Secondo l’analisi nessuna di queste compagnie è allineata. In più, sei delle delle otto società analizzate – tra cui l’italiana Eni – hanno l'obiettivo esplicito di aumentare la produzione di petrolio e gas.

«Un piano di transizione dai combustibili fossili che limiti l'aumento della temperatura globale a 1,5ºC richiede la fine dell'espansione di petrolio e gas e l'inizio di una riduzione della produzione fossile ora, non domani. L'Eni è chiaramente fuori strada, con un piano di aumento della produzione di petrolio e gas fino al 17% entro il 2030», commenta Antonio Tricarico, Campaigner finanza pubblica e multinazionali di ReCommon.

Basti osservare che secondo l’ultimo bilancio di sostenibilità pubblicato da Eni (dati 2022), considerato l’intero ciclo di vita, le emissioni nette fino allo Scope 3 del Cane a sei zampe ammontano a 419 mln di ton di CO2eq l’anno, più di tutte le emissioni imputabili all’Italia, che ammontano (dati Ispra 2022) 413 mln di CO2 (che calano a 392 considerando anche l’apporto Lulucf, ovvero uso del suolo, cambiamenti di uso del suolo e silvicoltura).

Anche quelle aziende (BP e Shell) che non hanno piani espliciti per aumentare la produzione totale stanno presentando nuovi progetti di combustibili fossili per l'approvazione, mentre adottano una strategia diversa: vendono asset inquinanti ad altre aziende che quasi certamente continueranno a bruciare fossili.

La vendita di asset inquinanti può far sembrare che BP e Shell stiano andando in una direzione migliore, ma a meno che i giacimenti di petrolio e gas non vengano ritirati, la realtà è che questa strategia protegge i loro profitti mentre l'inquinamento climatico continua.

«Nessuna delle aziende analizzate è in linea con l'Accordo di Parigi.
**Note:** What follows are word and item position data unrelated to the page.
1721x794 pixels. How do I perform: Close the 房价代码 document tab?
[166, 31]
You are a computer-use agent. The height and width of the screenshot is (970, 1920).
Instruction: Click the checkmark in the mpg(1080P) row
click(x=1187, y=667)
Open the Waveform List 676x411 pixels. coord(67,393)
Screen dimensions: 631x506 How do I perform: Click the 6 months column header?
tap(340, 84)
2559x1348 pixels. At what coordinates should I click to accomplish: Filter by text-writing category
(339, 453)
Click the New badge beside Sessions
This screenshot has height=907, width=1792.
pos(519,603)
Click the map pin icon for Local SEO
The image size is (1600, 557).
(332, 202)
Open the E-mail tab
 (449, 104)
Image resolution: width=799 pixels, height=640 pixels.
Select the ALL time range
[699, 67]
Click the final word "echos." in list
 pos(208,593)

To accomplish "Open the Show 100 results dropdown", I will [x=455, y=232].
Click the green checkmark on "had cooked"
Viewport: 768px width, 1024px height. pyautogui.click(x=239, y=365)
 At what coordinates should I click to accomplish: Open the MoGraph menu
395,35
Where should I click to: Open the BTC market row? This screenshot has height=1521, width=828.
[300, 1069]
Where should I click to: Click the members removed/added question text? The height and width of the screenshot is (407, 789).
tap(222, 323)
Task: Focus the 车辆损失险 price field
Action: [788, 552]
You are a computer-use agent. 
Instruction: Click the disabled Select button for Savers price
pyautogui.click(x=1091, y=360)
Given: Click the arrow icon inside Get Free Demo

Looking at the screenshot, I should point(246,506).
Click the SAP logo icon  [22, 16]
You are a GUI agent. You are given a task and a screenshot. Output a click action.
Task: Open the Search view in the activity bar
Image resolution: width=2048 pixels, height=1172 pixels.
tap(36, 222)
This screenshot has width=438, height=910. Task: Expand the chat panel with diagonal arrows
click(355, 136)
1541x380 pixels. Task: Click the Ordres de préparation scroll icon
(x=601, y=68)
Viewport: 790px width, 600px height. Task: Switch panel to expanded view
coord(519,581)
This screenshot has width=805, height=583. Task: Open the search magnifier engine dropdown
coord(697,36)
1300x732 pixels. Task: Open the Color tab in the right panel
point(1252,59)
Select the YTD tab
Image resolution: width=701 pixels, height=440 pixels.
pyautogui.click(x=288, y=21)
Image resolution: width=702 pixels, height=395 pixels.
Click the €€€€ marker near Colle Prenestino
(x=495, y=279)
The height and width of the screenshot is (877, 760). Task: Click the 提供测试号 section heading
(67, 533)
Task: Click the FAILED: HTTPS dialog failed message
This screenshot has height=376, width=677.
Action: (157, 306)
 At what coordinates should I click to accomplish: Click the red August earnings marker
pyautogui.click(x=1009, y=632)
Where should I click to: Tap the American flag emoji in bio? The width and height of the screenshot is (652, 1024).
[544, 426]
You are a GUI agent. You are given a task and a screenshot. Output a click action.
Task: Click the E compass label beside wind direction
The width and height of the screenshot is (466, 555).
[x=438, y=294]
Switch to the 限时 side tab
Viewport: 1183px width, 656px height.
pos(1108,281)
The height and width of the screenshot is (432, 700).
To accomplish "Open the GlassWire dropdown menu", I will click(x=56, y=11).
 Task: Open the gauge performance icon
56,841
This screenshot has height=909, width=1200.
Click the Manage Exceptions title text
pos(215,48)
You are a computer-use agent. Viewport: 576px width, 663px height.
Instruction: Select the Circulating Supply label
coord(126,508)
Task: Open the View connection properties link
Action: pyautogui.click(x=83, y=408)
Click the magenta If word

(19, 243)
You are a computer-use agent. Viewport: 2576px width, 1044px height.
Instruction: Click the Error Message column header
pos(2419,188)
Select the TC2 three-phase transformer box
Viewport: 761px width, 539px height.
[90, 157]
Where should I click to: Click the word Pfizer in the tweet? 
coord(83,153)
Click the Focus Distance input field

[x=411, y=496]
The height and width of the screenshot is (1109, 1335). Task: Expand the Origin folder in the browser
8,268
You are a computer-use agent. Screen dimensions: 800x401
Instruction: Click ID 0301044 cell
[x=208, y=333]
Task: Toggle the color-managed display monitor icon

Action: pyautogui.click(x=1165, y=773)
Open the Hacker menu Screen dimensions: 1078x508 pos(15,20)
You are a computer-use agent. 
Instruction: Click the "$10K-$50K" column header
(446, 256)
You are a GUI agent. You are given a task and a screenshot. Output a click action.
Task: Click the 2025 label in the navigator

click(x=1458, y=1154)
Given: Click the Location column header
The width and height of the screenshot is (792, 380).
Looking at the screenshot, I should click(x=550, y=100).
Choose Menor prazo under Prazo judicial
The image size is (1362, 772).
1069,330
Questa è già una notizia che dovrebbe preoccupare azionisti, management e governi, ma invece non sta ricevendo la giusta attenzione. Eni nei prossimi anni ha in programma addirittura di aumentare la propria produzione di idrocarburi, rimandando il taglio delle emissioni al futuro e sfruttando tecnologie estremamente costose e incerte, come la CCS, e sistemi di compensazione. Queste scelte dell’azienda non mettono solo a rischio gli obiettivi climatici, ma la tenuta del business nel medio periodo, gettando le basi per una potenziale crisi che toccherà i lavoratori e gli azionisti e, in primis, lo stato italiano. Per evitare questo scenario occorre gestire la transizione da subito, spostando in maniera decisa gli investimenti verso le rinnovabili, decarbonizzando il proprio portafoglio di attività, cosa che però al momento non si vede nei piani di investimento dell’azienda», conclude Luca Iacoboni, Responsabile relazioni esterne e strategie per la decarbonizzazione di ECCO, il think tank italiano per il clima.